• _Quoted text_
Alwaleed's Kingdom Recovers From Shock of the Prince's Detention

(Bloomberg) -- After being detained for more than two months, he’s out. And Prince Alwaleed’s Kingdom Holding Co. shares surged back to where they were before Saudi Arabia started its crackdown on corruption last year.

Kingdom Holding rose 2.5 percent to 10.29 riyals on Monday, exceeding the level it was trading at before Saudi Arabia shocked investors with the arrest of dozens of high-profile businessmen and princes last year. About 3 million shares were exchanged, the most since February 2016.

Kingdom Shares Recover From Shock of Prince Alwaleed's Detention

The billionaire, who owns 95 percent of Kingdom Holding, reached a settlement with authorities and returned home on Saturday from the Ritz-Carlton in Riyadh, which served a jail for the nation’s elite since November. During that time, his investment firm is said to have sold its stake in Beirut’s Four Seasons Hotel for about $100 million to $115 million including debt. Kingdom Holding owns stakes in companies from Citigroup Inc. to Twitter Inc.

The shares have advanced about 27 percent since falling to a 2011-low in November, compared with a 9.2 percent gain in the Tadawul All Share Index.

$100 Billion

The government is emptying out the Ritz as it winds down the first phase of Crown Prince Mohammed Bin Salman’s anti-corruption campaign. The government expects to gather more than $100 billion from settlements made with detainees in exchange for their freedom.

• _Item coordinate data_
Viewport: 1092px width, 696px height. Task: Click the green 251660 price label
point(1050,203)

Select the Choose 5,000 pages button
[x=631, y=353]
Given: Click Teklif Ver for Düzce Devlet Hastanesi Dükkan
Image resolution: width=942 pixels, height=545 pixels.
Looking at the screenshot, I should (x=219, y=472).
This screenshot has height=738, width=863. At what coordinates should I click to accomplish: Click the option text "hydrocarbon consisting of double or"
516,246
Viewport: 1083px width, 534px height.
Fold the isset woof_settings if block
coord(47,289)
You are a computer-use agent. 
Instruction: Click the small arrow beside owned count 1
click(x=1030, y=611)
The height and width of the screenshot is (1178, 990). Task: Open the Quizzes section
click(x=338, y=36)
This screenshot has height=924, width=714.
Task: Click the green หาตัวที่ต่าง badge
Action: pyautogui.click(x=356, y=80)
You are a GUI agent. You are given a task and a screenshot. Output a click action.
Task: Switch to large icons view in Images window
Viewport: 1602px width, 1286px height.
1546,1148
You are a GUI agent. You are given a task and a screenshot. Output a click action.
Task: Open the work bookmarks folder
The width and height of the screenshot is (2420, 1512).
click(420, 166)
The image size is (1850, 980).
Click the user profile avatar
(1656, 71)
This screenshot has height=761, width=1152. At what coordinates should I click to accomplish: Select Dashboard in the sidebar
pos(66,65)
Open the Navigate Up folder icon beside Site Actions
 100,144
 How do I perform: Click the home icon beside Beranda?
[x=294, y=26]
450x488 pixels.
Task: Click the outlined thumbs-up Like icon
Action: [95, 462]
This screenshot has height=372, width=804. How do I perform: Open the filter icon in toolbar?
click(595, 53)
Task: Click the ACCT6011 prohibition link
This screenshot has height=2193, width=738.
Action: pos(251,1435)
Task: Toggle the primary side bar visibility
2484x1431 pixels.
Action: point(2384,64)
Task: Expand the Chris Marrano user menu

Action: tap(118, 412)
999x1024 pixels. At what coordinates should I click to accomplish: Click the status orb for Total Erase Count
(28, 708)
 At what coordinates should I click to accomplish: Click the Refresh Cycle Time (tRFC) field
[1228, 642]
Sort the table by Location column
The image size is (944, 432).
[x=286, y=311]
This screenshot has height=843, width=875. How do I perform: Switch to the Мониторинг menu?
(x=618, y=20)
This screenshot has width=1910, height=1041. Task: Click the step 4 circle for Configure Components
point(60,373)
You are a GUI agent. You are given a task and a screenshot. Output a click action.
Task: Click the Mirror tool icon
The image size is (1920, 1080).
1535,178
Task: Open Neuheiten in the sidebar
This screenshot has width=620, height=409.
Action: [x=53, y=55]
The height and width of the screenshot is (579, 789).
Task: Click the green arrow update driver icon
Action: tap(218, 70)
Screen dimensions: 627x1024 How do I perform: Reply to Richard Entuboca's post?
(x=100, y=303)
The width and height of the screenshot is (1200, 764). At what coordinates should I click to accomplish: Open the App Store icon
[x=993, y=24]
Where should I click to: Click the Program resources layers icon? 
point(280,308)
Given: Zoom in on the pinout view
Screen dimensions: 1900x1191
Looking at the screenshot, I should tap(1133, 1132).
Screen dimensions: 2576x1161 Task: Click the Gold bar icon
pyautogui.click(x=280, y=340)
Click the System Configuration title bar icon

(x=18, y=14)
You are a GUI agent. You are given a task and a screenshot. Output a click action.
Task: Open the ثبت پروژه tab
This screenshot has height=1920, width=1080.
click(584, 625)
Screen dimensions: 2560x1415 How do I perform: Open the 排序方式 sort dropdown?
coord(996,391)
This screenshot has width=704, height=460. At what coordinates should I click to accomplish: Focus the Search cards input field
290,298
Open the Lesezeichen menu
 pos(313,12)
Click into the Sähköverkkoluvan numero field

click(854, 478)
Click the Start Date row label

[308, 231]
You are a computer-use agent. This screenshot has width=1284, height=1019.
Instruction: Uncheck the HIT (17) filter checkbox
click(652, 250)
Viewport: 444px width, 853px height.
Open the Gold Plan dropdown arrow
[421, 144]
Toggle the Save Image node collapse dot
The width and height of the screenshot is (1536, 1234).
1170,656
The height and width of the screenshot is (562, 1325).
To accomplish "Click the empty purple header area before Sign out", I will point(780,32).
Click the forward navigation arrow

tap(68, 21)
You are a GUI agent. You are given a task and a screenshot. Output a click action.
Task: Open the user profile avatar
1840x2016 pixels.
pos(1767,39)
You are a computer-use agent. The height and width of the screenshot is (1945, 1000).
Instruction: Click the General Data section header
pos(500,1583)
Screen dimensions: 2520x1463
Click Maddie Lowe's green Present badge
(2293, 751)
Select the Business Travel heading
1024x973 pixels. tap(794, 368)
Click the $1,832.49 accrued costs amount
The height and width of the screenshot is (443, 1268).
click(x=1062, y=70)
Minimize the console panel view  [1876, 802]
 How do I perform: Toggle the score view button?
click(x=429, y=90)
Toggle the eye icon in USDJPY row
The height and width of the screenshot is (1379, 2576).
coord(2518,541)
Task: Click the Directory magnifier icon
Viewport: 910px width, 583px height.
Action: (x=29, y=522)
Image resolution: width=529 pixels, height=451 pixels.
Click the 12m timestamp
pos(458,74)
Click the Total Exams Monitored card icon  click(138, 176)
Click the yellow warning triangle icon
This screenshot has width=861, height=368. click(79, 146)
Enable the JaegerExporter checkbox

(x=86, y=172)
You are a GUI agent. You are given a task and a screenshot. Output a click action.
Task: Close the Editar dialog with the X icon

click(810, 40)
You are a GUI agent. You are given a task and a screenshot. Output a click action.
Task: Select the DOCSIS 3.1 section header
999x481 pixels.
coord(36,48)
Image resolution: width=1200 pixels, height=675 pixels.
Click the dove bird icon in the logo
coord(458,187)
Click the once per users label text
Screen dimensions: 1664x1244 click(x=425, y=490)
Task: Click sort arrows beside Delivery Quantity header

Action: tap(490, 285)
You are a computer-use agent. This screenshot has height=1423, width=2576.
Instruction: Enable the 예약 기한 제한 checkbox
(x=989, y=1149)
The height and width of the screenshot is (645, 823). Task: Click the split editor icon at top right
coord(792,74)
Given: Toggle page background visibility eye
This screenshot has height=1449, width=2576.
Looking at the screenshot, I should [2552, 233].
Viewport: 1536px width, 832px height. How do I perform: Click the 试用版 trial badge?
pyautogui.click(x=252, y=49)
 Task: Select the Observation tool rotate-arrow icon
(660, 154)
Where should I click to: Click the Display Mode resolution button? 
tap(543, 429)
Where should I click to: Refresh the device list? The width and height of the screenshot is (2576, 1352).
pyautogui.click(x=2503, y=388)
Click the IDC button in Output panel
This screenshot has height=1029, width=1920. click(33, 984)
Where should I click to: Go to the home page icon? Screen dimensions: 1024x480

• _Set tasks_
(A) Quote the article on Kingdom Holding shares from "Alwaleed's Kingdom Recovers" to "since February 2016.".
(B) Write what comes next in the article on Kingdom Holding shares after its final sentence.
The material above was taken from a different source than the article.

• _Results for each task_
(A)
Alwaleed's Kingdom Recovers From Shock of the Prince's Detention

(Bloomberg) -- After being detained for more than two months, he’s out. And Prince Alwaleed’s Kingdom Holding Co. shares surged back to where they were before Saudi Arabia started its crackdown on corruption last year.

Kingdom Holding rose 2.5 percent to 10.29 riyals on Monday, exceeding the level it was trading at before Saudi Arabia shocked investors with the arrest of dozens of high-profile businessmen and princes last year. About 3 million shares were exchanged, the most since February 2016.

(B)
“When the corruption purge started, no one exactly knew how this was going to pan out and what was coming next, which created short-term uncertainty,“ said Ali Taqi, the head of equities at Rasmala Investment Bank Ltd. in Dubai. “That blurred visibility is what typically rubs investors the wrong way. Many investors decided to stay away or exit the Saudi market with the intention to come get back in with improved visibility.”

Saudi stocks missed out on a rally that sent emerging-market equities soaring to less than 100 points from an all-time high because of investor concern over the crackdown and political tensions in the region. While the MSCI Emerging Markets Index advanced 34 percent last year, the Tadawul All Share Index added 0.2 percent.

Still, the Saudi gauge, which rose for three straight days, climbed this month to the highest level in more than two years. BlackRock Inc.’s iShares MSCI Saudi Arabia Capped ETF, an exchange traded fund that tracks stocks from the kingdom, has registered inflows of about $12 million so far this year. That’s more than all of 2017, data compiled by Bloomberg show.

To build investor confidence, the crackdown “should be seen as an exceptional development, and not the new norm,” said Allen Sandeep, the head of research at Naeem Brokerage in Cairo, Egypt.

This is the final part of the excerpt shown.